** Start Source data **

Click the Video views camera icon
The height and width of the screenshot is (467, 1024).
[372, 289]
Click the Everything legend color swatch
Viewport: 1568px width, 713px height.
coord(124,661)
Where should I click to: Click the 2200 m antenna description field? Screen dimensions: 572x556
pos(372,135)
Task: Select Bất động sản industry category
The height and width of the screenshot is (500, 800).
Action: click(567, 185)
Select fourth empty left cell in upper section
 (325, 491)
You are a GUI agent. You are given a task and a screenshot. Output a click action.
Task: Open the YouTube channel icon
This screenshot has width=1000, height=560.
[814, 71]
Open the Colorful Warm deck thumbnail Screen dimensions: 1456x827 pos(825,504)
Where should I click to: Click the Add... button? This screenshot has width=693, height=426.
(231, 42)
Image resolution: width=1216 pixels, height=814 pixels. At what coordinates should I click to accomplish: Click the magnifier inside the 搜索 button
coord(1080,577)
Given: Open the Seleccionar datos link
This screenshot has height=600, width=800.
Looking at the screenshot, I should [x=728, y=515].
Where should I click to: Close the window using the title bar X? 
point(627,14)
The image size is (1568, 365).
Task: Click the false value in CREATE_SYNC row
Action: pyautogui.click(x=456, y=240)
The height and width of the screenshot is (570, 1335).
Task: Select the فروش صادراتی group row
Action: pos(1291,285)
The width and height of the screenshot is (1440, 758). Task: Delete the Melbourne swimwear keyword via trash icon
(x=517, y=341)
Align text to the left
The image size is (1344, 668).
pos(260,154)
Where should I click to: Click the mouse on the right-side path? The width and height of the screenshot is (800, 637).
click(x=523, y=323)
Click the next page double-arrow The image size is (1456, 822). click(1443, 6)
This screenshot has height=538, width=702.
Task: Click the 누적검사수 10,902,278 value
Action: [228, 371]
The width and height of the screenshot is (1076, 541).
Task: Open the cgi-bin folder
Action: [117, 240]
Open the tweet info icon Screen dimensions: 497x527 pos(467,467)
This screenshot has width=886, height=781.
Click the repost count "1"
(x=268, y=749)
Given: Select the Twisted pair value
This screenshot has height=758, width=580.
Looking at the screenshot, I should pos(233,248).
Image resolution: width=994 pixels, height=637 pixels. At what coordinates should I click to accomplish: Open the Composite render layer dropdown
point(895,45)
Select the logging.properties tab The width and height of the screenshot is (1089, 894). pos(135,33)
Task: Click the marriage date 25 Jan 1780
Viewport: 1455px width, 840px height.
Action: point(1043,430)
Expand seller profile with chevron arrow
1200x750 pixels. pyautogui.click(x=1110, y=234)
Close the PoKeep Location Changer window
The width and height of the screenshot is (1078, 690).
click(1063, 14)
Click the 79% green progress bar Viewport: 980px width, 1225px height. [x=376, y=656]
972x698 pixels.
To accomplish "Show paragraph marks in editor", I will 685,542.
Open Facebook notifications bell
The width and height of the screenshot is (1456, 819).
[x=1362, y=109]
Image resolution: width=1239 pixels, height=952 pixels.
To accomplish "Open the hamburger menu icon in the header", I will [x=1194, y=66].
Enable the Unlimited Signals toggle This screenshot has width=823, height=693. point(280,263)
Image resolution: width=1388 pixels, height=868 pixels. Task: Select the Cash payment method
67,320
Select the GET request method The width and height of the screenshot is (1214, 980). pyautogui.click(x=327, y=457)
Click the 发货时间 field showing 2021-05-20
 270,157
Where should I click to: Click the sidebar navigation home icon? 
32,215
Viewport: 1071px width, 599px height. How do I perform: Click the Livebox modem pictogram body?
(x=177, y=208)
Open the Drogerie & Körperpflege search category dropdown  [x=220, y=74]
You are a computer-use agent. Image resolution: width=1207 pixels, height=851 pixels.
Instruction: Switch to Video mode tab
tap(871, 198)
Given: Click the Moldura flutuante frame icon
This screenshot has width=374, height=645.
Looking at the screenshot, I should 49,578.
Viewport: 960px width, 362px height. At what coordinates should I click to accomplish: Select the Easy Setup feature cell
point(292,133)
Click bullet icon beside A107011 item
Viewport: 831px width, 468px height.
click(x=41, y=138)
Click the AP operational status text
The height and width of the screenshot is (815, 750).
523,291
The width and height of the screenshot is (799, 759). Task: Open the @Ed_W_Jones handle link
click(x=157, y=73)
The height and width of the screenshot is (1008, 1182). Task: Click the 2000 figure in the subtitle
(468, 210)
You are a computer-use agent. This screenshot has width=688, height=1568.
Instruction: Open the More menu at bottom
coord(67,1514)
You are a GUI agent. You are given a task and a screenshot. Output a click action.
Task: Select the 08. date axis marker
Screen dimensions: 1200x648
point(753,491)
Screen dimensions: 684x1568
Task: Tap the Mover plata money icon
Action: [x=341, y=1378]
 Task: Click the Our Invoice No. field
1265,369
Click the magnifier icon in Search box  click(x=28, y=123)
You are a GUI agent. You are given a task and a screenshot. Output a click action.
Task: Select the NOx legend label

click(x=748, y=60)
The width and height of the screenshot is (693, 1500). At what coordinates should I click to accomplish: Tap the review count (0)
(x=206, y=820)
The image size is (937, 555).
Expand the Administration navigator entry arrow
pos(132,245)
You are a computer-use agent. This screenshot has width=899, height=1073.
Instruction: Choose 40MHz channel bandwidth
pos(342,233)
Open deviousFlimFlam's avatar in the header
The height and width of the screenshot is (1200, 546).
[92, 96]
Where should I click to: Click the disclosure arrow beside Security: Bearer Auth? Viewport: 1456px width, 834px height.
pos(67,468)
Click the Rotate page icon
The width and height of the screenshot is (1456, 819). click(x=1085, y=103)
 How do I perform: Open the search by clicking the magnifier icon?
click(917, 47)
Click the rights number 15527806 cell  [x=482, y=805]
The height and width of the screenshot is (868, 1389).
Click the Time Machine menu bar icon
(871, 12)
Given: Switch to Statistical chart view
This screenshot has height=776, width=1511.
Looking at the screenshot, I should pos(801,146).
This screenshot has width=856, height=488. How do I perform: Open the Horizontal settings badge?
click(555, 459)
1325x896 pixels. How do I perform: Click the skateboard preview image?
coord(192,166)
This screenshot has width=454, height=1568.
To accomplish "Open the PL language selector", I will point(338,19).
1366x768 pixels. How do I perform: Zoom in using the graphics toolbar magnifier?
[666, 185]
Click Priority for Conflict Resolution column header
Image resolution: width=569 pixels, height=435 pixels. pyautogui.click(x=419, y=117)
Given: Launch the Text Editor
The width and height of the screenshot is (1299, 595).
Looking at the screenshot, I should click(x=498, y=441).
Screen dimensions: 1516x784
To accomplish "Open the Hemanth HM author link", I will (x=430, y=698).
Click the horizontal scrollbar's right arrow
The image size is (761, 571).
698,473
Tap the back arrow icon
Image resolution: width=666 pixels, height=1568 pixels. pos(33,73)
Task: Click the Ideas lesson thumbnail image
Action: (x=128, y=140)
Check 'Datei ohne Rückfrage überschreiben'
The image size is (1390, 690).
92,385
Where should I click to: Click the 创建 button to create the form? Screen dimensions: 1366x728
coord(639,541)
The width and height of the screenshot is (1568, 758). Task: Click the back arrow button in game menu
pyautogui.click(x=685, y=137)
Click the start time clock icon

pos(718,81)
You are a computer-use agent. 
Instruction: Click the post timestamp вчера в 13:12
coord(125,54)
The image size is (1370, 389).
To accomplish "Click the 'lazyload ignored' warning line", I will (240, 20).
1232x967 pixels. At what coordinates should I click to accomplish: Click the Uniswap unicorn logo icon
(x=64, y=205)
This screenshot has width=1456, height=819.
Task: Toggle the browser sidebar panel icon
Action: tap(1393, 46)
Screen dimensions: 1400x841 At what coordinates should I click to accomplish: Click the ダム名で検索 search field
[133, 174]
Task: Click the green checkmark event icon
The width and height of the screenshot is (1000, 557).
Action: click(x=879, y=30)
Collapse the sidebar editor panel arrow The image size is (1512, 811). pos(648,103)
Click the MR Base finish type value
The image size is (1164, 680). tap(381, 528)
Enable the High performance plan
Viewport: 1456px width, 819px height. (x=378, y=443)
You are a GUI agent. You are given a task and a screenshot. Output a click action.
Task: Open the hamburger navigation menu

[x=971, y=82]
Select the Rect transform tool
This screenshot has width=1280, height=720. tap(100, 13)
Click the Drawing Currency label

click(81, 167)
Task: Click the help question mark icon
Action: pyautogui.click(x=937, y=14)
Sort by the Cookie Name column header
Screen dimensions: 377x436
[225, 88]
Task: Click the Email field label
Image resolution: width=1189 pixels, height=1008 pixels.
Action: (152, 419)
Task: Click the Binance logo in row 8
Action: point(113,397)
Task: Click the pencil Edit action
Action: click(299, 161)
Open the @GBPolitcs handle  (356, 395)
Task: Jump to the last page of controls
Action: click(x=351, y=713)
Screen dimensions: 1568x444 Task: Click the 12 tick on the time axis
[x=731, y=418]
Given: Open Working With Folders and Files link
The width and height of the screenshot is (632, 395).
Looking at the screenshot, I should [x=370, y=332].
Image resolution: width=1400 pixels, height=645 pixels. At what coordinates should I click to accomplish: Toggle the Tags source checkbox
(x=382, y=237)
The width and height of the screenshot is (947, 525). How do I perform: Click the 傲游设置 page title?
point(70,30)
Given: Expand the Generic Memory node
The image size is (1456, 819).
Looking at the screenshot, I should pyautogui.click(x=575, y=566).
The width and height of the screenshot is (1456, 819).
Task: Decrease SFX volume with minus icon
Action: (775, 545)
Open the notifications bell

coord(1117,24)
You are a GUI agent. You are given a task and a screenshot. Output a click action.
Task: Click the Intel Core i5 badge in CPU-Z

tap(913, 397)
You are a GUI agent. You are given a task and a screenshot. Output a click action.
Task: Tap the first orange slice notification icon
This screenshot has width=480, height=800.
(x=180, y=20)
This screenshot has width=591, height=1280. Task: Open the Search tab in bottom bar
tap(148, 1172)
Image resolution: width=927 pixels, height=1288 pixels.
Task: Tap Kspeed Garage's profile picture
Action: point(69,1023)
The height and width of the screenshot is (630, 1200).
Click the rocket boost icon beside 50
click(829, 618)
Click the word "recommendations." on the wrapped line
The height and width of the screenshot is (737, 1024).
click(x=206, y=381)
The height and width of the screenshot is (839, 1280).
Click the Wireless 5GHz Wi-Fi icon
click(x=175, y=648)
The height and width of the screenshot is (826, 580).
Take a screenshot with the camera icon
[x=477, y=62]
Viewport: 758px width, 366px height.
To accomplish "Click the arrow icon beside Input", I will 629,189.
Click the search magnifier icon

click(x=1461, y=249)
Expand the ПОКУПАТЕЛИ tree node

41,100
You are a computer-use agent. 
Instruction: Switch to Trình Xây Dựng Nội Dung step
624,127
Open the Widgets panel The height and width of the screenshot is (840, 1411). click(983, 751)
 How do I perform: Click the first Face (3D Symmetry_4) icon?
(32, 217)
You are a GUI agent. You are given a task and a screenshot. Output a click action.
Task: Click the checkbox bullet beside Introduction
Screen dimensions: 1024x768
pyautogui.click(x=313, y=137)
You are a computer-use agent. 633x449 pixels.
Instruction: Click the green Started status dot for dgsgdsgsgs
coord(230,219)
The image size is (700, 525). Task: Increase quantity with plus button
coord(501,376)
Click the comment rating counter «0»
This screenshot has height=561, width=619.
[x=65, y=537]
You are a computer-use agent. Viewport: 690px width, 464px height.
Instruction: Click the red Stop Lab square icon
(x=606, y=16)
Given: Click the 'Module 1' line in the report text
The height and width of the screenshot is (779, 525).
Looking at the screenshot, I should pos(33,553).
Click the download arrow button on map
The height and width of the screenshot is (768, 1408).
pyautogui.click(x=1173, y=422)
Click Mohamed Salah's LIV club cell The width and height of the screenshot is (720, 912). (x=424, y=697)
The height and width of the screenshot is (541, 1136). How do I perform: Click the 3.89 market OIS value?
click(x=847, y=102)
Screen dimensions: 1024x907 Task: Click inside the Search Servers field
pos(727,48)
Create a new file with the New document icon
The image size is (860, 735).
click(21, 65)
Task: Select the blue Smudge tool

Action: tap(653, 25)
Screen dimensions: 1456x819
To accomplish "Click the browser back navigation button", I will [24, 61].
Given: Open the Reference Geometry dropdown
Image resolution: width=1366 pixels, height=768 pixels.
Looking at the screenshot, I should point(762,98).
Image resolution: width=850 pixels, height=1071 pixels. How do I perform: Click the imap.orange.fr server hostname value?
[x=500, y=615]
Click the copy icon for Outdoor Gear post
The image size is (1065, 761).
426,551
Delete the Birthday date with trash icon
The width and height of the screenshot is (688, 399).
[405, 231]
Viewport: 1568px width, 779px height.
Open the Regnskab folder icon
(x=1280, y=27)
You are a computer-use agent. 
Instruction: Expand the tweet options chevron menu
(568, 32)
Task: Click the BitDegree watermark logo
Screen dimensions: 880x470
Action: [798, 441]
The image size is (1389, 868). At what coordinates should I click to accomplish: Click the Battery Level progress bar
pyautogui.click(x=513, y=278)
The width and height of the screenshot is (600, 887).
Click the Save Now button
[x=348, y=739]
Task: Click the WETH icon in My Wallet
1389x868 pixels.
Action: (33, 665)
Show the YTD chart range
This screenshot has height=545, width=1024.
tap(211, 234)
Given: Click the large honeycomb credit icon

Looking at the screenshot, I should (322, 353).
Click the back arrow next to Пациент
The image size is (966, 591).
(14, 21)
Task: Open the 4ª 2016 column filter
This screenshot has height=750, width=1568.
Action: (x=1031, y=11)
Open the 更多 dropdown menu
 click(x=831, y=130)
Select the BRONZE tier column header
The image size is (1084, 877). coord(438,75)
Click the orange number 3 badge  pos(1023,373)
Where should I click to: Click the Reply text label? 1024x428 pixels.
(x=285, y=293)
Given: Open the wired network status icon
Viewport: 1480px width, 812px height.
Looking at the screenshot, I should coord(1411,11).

** End Source data **

— Problem statement —
Rewrite the records from the line containing "Click the orange" through the end of the records, replacing "wired" with "wireless" and keeping everything else the same.

— Output for this exercise —
Click the orange number 3 badge  pos(1023,373)
Where should I click to: Click the Reply text label? 1024x428 pixels.
(x=285, y=293)
Given: Open the wireless network status icon
Viewport: 1480px width, 812px height.
Looking at the screenshot, I should coord(1411,11).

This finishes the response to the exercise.